Matthew’s account focuses wonderfully, I think, on the role of the angels in directing the conscience of Joseph. He confronts a conundrum, a social scandal. Espoused to Mary, yes, but lo, and behold, she is with child and not by him! Something of the character of Joseph is suggested to us in Matthew’s equally laconic account, equal to Luke’s concision. “Joseph her husband, being a just man, and not willing to make her a public example, was minded to put her away privily,” discreetly arrange for things, as it were, and not go viral on twitter in the manner of Trudeau and Trump. There is in Joseph’s thoughts – something which we are allowed to see – a question, a sense of mystery, that has to do, perhaps, with his sense of the character of Mary. Simply put, he is perplexed about what exactly is going on. There are, to say the least, questions.

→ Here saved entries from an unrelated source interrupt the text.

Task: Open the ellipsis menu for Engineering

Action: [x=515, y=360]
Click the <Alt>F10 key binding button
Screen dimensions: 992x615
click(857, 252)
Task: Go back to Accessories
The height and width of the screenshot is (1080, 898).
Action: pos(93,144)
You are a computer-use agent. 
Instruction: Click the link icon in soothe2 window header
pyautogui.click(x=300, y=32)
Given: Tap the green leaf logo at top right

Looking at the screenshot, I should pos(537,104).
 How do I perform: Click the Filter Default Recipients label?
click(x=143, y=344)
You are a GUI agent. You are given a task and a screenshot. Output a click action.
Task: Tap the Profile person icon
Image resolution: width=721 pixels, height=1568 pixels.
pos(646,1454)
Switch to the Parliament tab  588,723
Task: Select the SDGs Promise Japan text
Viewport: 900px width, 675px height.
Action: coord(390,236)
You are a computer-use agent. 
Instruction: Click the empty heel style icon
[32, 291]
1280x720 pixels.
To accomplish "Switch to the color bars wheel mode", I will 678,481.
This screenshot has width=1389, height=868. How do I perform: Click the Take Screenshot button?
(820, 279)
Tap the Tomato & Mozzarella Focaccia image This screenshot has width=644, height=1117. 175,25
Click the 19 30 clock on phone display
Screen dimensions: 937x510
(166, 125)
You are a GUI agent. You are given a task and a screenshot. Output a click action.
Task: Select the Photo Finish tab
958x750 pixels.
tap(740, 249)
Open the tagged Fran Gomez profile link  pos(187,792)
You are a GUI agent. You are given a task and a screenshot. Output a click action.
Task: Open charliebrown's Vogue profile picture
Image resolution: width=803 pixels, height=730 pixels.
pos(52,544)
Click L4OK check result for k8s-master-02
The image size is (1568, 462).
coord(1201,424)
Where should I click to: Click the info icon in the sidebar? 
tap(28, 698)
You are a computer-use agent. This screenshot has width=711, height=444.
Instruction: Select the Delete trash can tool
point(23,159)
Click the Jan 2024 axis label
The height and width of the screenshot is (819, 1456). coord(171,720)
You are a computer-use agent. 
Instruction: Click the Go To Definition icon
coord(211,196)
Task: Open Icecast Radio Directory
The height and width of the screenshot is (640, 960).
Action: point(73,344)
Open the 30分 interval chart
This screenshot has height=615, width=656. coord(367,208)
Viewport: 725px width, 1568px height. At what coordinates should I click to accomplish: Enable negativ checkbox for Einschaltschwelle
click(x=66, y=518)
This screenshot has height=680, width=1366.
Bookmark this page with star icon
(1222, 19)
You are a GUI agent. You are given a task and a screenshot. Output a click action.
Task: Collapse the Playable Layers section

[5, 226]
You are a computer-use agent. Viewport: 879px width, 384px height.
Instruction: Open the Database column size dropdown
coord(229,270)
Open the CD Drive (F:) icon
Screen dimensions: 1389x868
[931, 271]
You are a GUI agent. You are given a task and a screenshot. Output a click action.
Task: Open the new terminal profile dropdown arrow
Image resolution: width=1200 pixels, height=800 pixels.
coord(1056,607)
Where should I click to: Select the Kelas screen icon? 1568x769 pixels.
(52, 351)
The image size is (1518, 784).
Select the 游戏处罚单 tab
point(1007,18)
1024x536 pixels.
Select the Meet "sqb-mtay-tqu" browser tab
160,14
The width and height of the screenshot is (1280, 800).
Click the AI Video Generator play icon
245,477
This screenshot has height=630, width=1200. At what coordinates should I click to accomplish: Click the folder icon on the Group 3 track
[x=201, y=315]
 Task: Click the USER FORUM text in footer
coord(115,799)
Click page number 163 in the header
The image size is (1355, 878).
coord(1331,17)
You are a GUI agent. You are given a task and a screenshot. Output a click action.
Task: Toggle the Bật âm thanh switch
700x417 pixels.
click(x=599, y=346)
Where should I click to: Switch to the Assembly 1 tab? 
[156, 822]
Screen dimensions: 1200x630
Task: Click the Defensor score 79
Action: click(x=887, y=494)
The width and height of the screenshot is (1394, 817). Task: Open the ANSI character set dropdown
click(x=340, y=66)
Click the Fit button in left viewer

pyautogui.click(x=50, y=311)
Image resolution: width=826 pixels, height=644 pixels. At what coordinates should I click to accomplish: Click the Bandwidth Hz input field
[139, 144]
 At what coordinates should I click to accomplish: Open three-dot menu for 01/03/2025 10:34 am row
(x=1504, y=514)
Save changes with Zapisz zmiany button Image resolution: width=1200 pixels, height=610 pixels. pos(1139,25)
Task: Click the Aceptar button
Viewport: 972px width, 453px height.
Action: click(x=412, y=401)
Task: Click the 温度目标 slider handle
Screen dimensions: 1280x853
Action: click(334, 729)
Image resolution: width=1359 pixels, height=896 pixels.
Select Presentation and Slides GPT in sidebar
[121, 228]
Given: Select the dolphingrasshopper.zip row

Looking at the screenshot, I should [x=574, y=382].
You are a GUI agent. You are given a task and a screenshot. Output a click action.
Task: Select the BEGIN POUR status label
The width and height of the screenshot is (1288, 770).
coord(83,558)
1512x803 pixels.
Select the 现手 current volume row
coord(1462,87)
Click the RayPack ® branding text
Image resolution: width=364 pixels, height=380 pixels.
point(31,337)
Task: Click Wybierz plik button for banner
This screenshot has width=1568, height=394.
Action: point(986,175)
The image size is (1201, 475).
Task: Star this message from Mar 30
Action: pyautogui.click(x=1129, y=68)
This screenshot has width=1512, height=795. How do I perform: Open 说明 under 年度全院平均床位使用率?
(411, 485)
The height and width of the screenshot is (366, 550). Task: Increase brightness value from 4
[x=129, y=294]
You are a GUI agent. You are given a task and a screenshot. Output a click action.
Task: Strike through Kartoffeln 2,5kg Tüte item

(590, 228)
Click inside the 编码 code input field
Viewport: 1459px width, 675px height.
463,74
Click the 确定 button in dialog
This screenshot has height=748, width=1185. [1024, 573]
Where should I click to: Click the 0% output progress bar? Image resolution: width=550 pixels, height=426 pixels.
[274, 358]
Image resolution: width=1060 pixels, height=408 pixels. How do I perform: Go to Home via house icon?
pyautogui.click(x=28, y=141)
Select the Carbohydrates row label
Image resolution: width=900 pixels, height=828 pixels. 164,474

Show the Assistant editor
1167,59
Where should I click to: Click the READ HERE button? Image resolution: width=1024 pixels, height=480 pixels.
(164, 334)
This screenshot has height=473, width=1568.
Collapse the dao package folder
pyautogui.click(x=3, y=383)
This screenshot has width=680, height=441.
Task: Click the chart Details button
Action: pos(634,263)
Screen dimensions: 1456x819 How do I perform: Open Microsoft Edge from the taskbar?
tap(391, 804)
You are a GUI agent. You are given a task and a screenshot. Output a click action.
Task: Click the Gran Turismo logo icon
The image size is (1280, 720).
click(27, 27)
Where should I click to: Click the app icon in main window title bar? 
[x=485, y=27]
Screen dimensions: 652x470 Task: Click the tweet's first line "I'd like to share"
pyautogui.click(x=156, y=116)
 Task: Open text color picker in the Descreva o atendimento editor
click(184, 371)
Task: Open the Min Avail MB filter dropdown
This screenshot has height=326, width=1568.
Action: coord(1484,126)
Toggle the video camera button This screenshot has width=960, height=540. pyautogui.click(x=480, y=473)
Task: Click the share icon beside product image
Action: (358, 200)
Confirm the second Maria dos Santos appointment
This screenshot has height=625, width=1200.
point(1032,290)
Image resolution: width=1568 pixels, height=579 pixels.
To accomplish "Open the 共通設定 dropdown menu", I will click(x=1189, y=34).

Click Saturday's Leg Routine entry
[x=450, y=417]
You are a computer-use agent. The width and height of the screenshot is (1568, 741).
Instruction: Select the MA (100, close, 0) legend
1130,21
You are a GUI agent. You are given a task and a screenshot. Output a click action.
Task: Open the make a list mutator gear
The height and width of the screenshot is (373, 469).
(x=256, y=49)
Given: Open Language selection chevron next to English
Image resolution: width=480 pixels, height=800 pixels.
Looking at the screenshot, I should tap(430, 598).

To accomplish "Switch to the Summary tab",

That is exactly what Matthew wants to emphasize. Joseph “thinks on these things” and in that moment of thinking, as Matthew puts it, “the angel of the Lord appeared unto him in a dream.” The words of the angel open us out to the miracle of the extraordinary in the ordinary even though it has all of the makings of a twitter scandal. Joseph is made aware that “that which is conceived in her is of the Holy Ghost”. Okay, a relief of a sort – it is not some other guy, but what is he to make of “conceived of the Holy Ghost”? Well, the angel assists his thinking by saying first that she shall bring forth a Son, and that “thou,” meaning Joseph, “shalt call his name JESUS.” As the text has come down to us, the name Jesus is entirely in capital letters. A strong point is being made about the name Jesus. It signifies Saviour as is pointed out by way of another literary device, that of the parenthesis. Matthew obverts to a prophecy by Isaiah about the Virgin birth (his word in Greek, I hasten to add parenthetically). The passage also brings to the fore the great Advent name for Jesus, Emmanuel. Everything hinges on that concept, the concept which catapults God with us into God himself.
Joseph did as the angel told him, Matthew tells us. How can we know this? Only through the witness of the Gospels, only through the way in which they speak about the great and awesome mystery of God. For that is what we behold. The awesome mystery of God himself through the mystery of his being with us. Our service of Christmas Lessons and Carols serves to draw us even more into the pageant of God being with us. It is all about how we think about that which happened. Our thinking, however, actually causes nothing to happen. God’s thinking on the other hand, always does.